Inglaterra es bastante similar a España en lo general, pero con algunos pequeños cambios. Aquí la gente aparenta ser más educada y amable, aunque en cuanto te descuidas te puedes encontrar con algún loco de turno, ya que gente extraña hay en todas partes. Sin embargo, las pintas extrañas (poco comunes y muy reconocibles en mi tierra natal) aquí son pan de cada día.
Mujeres conjuntadas al 100% con tonos rosas, gente mezcla entre japonesa, amy winehouse y un dragqueen, sucedáneos de emo repletos de tatuajes, chicas con minifaldas y cortos vestidos extravagantes a menos de 10 grados y con sus lazitos en el pelo como si fueran la ratita presumida, etc. Vamos, la mar de curioso todo.

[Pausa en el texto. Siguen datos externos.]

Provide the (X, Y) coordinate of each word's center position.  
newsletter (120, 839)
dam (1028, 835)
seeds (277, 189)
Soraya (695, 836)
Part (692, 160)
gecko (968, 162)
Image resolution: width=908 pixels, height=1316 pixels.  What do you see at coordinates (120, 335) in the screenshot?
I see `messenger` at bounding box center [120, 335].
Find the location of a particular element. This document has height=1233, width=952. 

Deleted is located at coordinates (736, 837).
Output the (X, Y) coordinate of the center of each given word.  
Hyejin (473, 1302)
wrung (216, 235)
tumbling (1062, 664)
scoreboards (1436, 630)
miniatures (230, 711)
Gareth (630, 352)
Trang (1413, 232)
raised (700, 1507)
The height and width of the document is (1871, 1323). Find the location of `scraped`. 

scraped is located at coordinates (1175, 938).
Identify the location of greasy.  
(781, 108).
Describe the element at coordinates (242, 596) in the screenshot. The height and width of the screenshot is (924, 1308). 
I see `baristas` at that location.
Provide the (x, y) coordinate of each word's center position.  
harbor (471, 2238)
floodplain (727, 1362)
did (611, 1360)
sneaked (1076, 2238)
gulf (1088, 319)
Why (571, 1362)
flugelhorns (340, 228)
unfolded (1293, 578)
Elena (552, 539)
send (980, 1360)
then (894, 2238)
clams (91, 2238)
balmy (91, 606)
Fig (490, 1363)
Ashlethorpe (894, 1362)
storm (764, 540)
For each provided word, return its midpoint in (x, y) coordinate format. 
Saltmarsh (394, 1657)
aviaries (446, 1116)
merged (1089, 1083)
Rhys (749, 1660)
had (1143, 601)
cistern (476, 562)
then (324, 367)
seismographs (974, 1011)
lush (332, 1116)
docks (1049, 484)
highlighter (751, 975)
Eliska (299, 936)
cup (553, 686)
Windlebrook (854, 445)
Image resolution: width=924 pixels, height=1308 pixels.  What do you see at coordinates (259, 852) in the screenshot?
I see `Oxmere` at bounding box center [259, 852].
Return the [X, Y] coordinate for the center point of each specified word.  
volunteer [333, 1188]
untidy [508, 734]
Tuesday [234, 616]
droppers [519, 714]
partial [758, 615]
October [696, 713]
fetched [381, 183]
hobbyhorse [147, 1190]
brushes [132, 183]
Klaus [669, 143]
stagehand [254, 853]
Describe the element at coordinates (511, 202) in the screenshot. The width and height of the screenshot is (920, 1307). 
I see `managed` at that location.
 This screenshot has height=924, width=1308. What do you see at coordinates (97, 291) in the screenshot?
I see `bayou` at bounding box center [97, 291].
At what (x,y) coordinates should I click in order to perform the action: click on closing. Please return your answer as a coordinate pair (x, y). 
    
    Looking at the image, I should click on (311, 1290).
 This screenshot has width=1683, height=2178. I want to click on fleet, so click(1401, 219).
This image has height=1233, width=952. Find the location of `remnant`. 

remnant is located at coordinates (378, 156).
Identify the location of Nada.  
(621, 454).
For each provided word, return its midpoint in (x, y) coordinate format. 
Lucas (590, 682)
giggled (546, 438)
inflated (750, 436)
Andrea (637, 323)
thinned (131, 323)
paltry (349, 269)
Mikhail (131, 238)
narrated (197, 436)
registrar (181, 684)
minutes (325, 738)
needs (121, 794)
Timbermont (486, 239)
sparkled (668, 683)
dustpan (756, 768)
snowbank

Sin embargo, lo que más me sorprendió anoche, que salí junto a mi compañera de clase belga Sibylle, es encontrarme otra vez con una calle llena de charcos de sangre, o que aquí la gente va más a saco (y más borracha) que en España. Y luego dicen...
Sumándole a esto el curioso caso del otro día, donde una cajera del supermercado ASDA (precios escandalosamente baratos, como noodles a 10 peniques o bandejas de 12 donuts a 2 libras) discutía con la máquina, se estiraba del pelo, se mordía exageradamente la mano, se retorcía las orejas y para colmo, al despedirse te decía “Good afternoon. Thanks. Shut up, idiot!”... buen método para que luego nadie te replique nada.
Para terminar, destacar que aquí te puedes encontrar a auténticos abuelitos entrañables trabajando de cajeros, una gran cantidad de etnias, que los freshers del piso de abajo tienen en su cocina día si y día tambien la botella de vodka en medio de la mesa (quizás para sazonar sus cereales), las mujeres se zurran más que los hombres o que ser español esta muy de moda (y hablar español todavía más). Es una putada, sobretodo cuando quieres centrarte en hablar y aprender inglés. Sí, todo es como en Pulp Fiction: “la misma mierda, pero con pequeñas diferencias”.
Pero bueno, todas estas extravagantes cosas, no hacen más que elevar el nivel de entrañable que resulta esta ciudad para mí. ¡Saludos desde Southampton!